Straight leg raising test (Lasègue test).

Bragaad’s test (dorsiflexion of foot).

Bowstring test (pressure on lateral popliteal nerve).

Lasègue test has high sensitivity (0.80-0.97) for a low lumbar disc protrusion but has a low specificity (about 0.4) as the test also found to be positive in ischialgia due to other causes. A crossed Lasègue test or Well leg raising test has been found to have a high specificity (> or = 0.90) for presence of a disc prolapsed [4-9]. There has been no literature evidence about the reversed Lasègue test and its aggravation by intra-abdominal pressure. The Lasègue test can be reproduced moderately (kappa about 0.55).

Severe root irritation is indicated when straight rising of the leg on the unaffected side produces pain on the affected side (Well leg raising test) [3,7,8].

A brief knowledge of pertinent anatomy of lumbar nerve roots and related structures is necessary to understand the concept of the test.
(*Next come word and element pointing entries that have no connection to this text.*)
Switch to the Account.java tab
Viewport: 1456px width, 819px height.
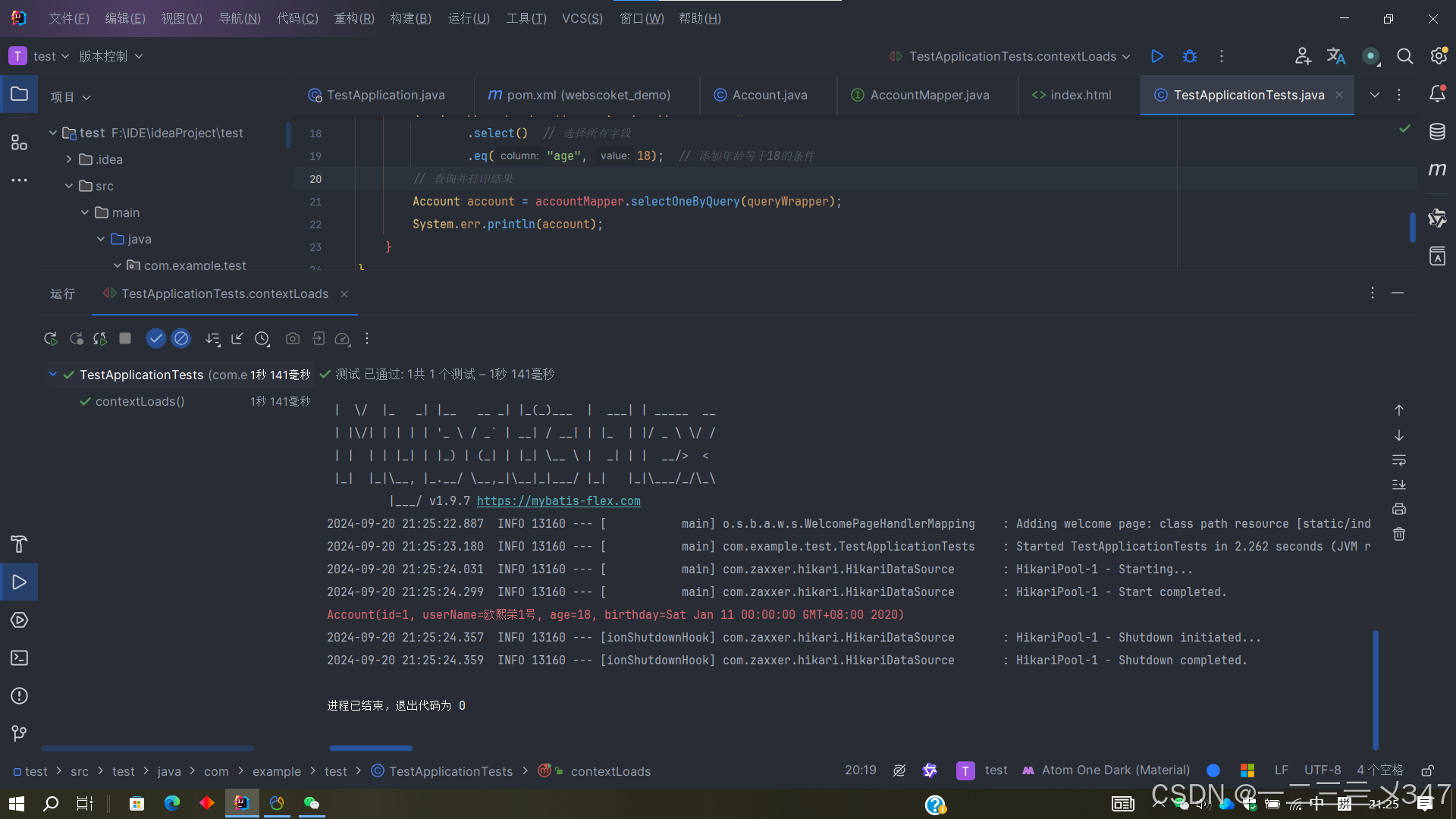(769, 95)
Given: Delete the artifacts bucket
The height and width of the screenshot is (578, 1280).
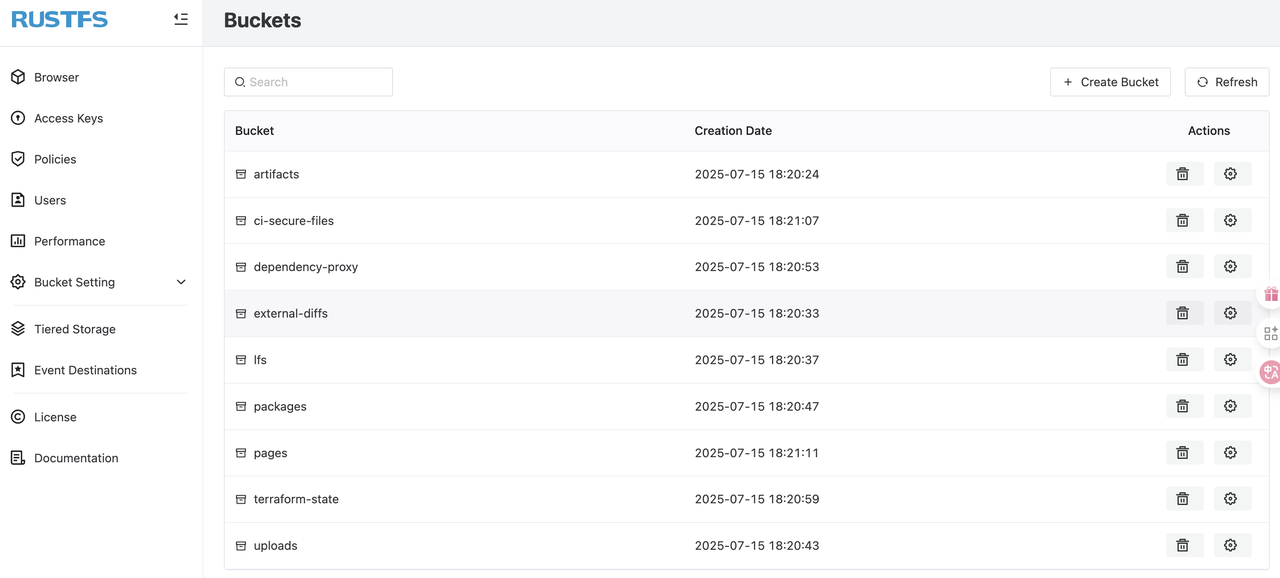Looking at the screenshot, I should pyautogui.click(x=1183, y=173).
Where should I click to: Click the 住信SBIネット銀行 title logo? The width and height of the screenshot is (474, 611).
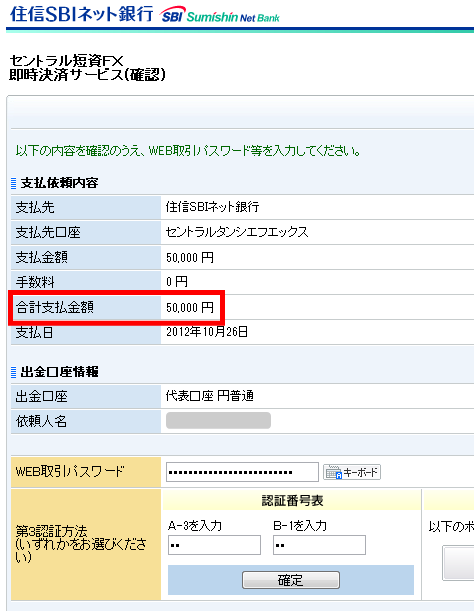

The converging rootlets from anterior and posterior aspects of the spinal cord form the anterior and posterior nerve roots. As these nerve roots proceed towards the intervertebral foramen, they invaginate the dura and arachnoid forming funnel shaped depression and carry an individual and separate bilaminar sleeve of dura and arachnoid. This sleeve will be present as far as the ganglion and then becomes perineural sheath. The ventral and dorsal nerve roots form a spinal nerve which passes through the intervertebral foramen. The spinal nerve divides into ventral and dorsal ramus outside the foramen. In the lumbar region, the roots cross the disc above intervertebral canal by which they will exit. The root exiting the foramina is related to pedicle superiorly, ligamentum flavum posteriorly and vertebral body with disc anteriorly. These closely related structures can restrict the normal excursion of roots which is about 4 mm on average in various studies. While performing the straight leg raising, first the tension, then movement appears distally and then more proximally along nerve and nerve roots as the angle of the hip increases [10].

Conclusion

Relevant historical review with pertinent anatomy of lumbosacral nerve roots has been discussed. A positive Lasègue’s sign is one when leg pain is reproduced or pain in the gluteal region passive straight leg raising. The test has a high sensitivity (0.80-0.97) for a low lumbar disc protrusion but has a low specificity (about 0.4). The crossed straight leg raising test may be more reliable for disc protrusion as it indicates severe compression and indicates a more centrally located prolapse.